> [Directions for this task]: Could you turn every line of the records below into a numbered list, skipping any blank lines?

> [Data entries]:
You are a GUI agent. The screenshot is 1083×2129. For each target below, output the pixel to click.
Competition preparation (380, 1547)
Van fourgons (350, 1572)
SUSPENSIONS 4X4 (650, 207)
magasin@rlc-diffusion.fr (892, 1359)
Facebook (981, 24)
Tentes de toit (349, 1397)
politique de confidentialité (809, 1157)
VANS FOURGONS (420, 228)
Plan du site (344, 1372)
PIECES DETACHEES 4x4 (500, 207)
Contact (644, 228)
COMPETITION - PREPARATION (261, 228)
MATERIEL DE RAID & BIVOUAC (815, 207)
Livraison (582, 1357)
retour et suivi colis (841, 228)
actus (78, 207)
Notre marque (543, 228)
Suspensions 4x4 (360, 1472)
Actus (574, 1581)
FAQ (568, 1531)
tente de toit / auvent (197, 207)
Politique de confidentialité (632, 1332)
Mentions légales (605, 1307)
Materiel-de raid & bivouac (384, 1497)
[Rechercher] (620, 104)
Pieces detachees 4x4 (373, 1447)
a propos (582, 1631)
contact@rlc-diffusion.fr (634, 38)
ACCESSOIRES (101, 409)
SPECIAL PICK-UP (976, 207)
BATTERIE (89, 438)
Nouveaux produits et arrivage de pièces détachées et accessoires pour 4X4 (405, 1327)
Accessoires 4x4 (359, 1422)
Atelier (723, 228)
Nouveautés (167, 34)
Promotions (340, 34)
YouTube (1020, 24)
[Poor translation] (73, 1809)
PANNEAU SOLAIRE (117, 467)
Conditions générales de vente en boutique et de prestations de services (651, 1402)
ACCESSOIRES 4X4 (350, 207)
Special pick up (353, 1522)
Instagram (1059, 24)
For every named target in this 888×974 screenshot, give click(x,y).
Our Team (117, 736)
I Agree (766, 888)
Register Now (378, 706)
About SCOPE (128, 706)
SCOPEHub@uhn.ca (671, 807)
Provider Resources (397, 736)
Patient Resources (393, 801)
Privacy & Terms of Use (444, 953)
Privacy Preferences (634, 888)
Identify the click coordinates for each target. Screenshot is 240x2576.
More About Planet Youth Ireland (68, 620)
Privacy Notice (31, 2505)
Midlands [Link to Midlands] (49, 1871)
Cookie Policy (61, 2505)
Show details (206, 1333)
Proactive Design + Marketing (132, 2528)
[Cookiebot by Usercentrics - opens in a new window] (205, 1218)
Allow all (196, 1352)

> [Written response]:
1. You are a GUI agent. The screenshot is 1083×2129. For each target below, output the pixel to click.
2. Competition preparation (380, 1547)
3. Van fourgons (350, 1572)
4. SUSPENSIONS 4X4 (650, 207)
5. magasin@rlc-diffusion.fr (892, 1359)
6. Facebook (981, 24)
7. Tentes de toit (349, 1397)
8. politique de confidentialité (809, 1157)
9. VANS FOURGONS (420, 228)
10. Plan du site (344, 1372)
11. PIECES DETACHEES 4x4 (500, 207)
12. Contact (644, 228)
13. COMPETITION - PREPARATION (261, 228)
14. MATERIEL DE RAID & BIVOUAC (815, 207)
15. Livraison (582, 1357)
16. retour et suivi colis (841, 228)
17. actus (78, 207)
18. Notre marque (543, 228)
19. Suspensions 4x4 (360, 1472)
20. Actus (574, 1581)
21. FAQ (568, 1531)
22. tente de toit / auvent (197, 207)
23. Politique de confidentialité (632, 1332)
24. Mentions légales (605, 1307)
25. Materiel-de raid & bivouac (384, 1497)
26. [Rechercher] (620, 104)
27. Pieces detachees 4x4 (373, 1447)
28. a propos (582, 1631)
29. contact@rlc-diffusion.fr (634, 38)
30. ACCESSOIRES (101, 409)
31. SPECIAL PICK-UP (976, 207)
32. BATTERIE (89, 438)
33. Nouveaux produits et arrivage de pièces détachées et accessoires pour 4X4 (405, 1327)
34. Accessoires 4x4 (359, 1422)
35. Atelier (723, 228)
36. Nouveautés (167, 34)
37. Promotions (340, 34)
38. YouTube (1020, 24)
39. [Poor translation] (73, 1809)
40. PANNEAU SOLAIRE (117, 467)
41. Conditions générales de vente en boutique et de prestations de services (651, 1402)
42. ACCESSOIRES 4X4 (350, 207)
43. Special pick up (353, 1522)
44. Instagram (1059, 24)
45. For every named target in this 888×974 screenshot, give click(x,y).
46. Our Team (117, 736)
47. I Agree (766, 888)
48. Register Now (378, 706)
49. About SCOPE (128, 706)
50. SCOPEHub@uhn.ca (671, 807)
51. Provider Resources (397, 736)
52. Patient Resources (393, 801)
53. Privacy & Terms of Use (444, 953)
54. Privacy Preferences (634, 888)
55. Identify the click coordinates for each target. Screenshot is 240x2576.
56. More About Planet Youth Ireland (68, 620)
57. Privacy Notice (31, 2505)
58. Midlands [Link to Midlands] (49, 1871)
59. Cookie Policy (61, 2505)
60. Show details (206, 1333)
61. Proactive Design + Marketing (132, 2528)
62. [Cookiebot by Usercentrics - opens in a new window] (205, 1218)
63. Allow all (196, 1352)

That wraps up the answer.